GIVEN EXERCISE: Please update the stretch of the concert review from "Roger Waters, the" through "on the road." by putting "remarkable" in place of "extraordinary", and write out the revised stretch in full.

Roger Waters, the British bassist, vocalist, and songwriter who made himself widely known as one of the main figures in Pink Floyd, brought his current production of The Wall to the Rose Garden in Portland, Oregon, on May 22, 2012. It was, without any question whatsoever, an utterly extraordinary (and at times, quite overwhelming) evening of deeply forceful music, inventively augmented by a sophisticated array of striking visuals and grandly rendered by a huge crew of musicians, singers, and stagehands on a staggering scale that, one presumes, was intended to stun a defenseless audience into a collective state of awestruck speechlessness. An observer can only wonder (and shudder) at the formidable amount of money that must be required to mount such an enormous production and take it on the road.

RECORDED DATA:
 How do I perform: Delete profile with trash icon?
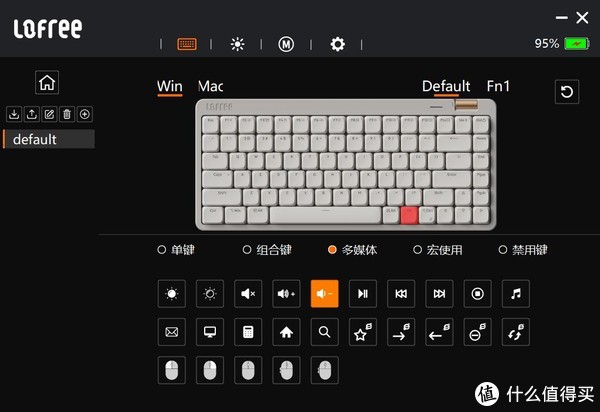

CORRECT ANSWER:
Roger Waters, the British bassist, vocalist, and songwriter who made himself widely known as one of the main figures in Pink Floyd, brought his current production of The Wall to the Rose Garden in Portland, Oregon, on May 22, 2012. It was, without any question whatsoever, an utterly remarkable (and at times, quite overwhelming) evening of deeply forceful music, inventively augmented by a sophisticated array of striking visuals and grandly rendered by a huge crew of musicians, singers, and stagehands on a staggering scale that, one presumes, was intended to stun a defenseless audience into a collective state of awestruck speechlessness. An observer can only wonder (and shudder) at the formidable amount of money that must be required to mount such an enormous production and take it on the road.